→ WHAT IS BEING ASKED: Leave every picture out and write out the records below exactly.

→ INFORMATION GIVEN:
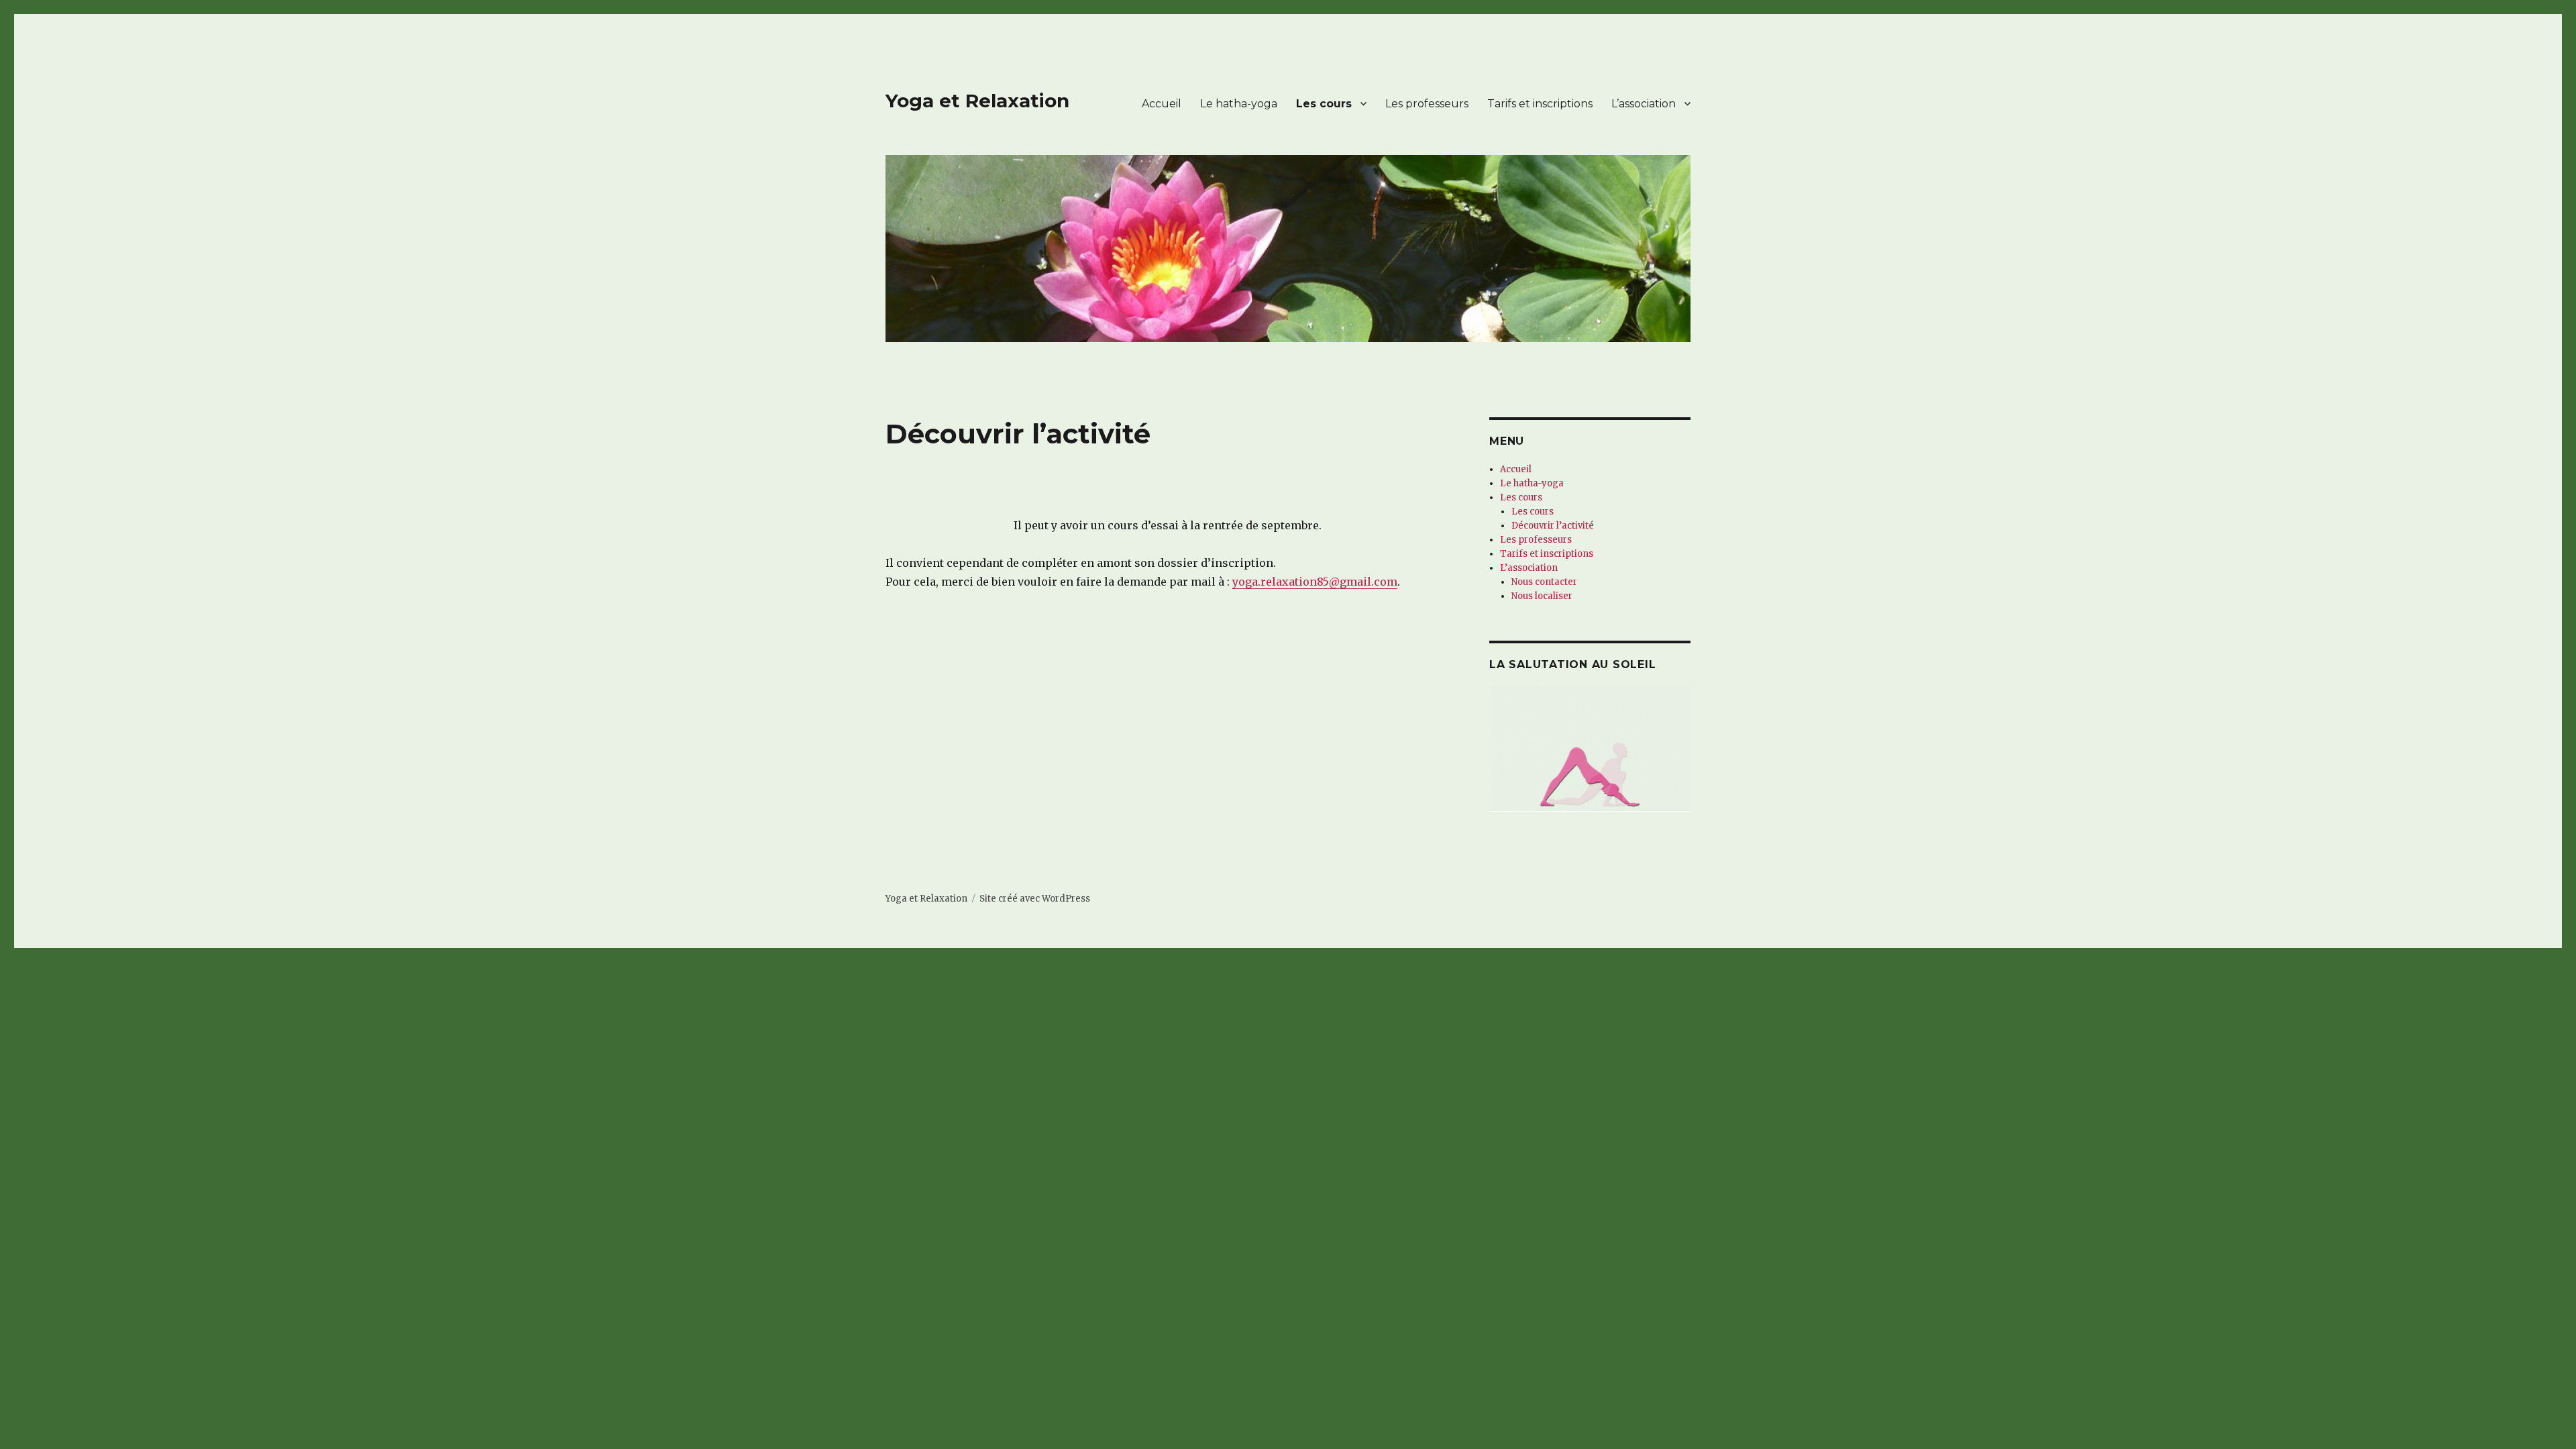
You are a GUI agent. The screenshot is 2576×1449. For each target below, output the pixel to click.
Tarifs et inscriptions (1540, 103)
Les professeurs (1426, 103)
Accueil (1161, 103)
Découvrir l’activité (1552, 525)
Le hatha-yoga (1238, 103)
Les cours (1324, 103)
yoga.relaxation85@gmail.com (1314, 581)
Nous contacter (1544, 582)
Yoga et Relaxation (977, 100)
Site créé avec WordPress (1034, 898)
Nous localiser (1541, 596)
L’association (1643, 103)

→ RESPONSE TO THE EXERCISE:
You are a GUI agent. The screenshot is 2576×1449. For each target below, output the pixel to click.
Tarifs et inscriptions (1540, 103)
Les professeurs (1426, 103)
Accueil (1161, 103)
Découvrir l’activité (1552, 525)
Le hatha-yoga (1238, 103)
Les cours (1324, 103)
yoga.relaxation85@gmail.com (1314, 581)
Nous contacter (1544, 582)
Yoga et Relaxation (977, 100)
Site créé avec WordPress (1034, 898)
Nous localiser (1541, 596)
L’association (1643, 103)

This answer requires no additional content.